◆ Source text:
* START *

It doesn’t matter the reason for selling your business, here are some of the common issues to look out and prepare for and during the sale process:

1. Selling Your Company

  • is the company selling the assets or the shares?
  • If assets being sold, has any finance been paid out? Have the assets been valued by a licensed valuer?
  • If selling shares:
    • How is the share price calculated? Balance sheet value, EBITDA?
    • Does the company’s constitution limit the power of shareholders or govern the terms of the share sale?
  • Handover of directors:
    • Have the outgoing directors guaranteed/indemnified any of the company’s obligations? If so, can/have the outgoing directors obtained a release from their guarantees/indemnities?
    • Will the outgoing directors be restrained from setting up competing businesses or working for competitors? If so, on what terms and for how long?

2. Employees and Key Staff

  • Is the business reliant on any key staff? If so, will those staff remain after the sale of business?
  • If any key staff leave, are they subject to restraint of trade or non-solicitation agreements? If so, will the terms survive a legal challenge?
  • Should the terms of the restraint clause be reviewed?

3. Due Diligence

  • Have you considered getting a business valuation from a business valuer?
  • Have the financial accounts been reviewed? Should an accountant get involved?Is there a lease in place? Who is the landlord? When does the lease expire? Are there option periods and have they been validly exercised?

* END *

◆ Dataset:
* START *

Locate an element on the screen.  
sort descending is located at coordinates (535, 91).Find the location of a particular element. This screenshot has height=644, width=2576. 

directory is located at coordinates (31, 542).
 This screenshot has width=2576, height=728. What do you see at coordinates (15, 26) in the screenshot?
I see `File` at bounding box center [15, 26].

* END *

◆ Brief: Could you reproduce the full checklist on selling a business from above, word for word?

◆ Result below:
It doesn’t matter the reason for selling your business, here are some of the common issues to look out and prepare for and during the sale process:

1. Selling Your Company

  • is the company selling the assets or the shares?
  • If assets being sold, has any finance been paid out? Have the assets been valued by a licensed valuer?
  • If selling shares:
    • How is the share price calculated? Balance sheet value, EBITDA?
    • Does the company’s constitution limit the power of shareholders or govern the terms of the share sale?
  • Handover of directors:
    • Have the outgoing directors guaranteed/indemnified any of the company’s obligations? If so, can/have the outgoing directors obtained a release from their guarantees/indemnities?
    • Will the outgoing directors be restrained from setting up competing businesses or working for competitors? If so, on what terms and for how long?

2. Employees and Key Staff

  • Is the business reliant on any key staff? If so, will those staff remain after the sale of business?
  • If any key staff leave, are they subject to restraint of trade or non-solicitation agreements? If so, will the terms survive a legal challenge?
  • Should the terms of the restraint clause be reviewed?

3. Due Diligence

  • Have you considered getting a business valuation from a business valuer?
  • Have the financial accounts been reviewed? Should an accountant get involved?Is there a lease in place? Who is the landlord? When does the lease expire? Are there option periods and have they been validly exercised?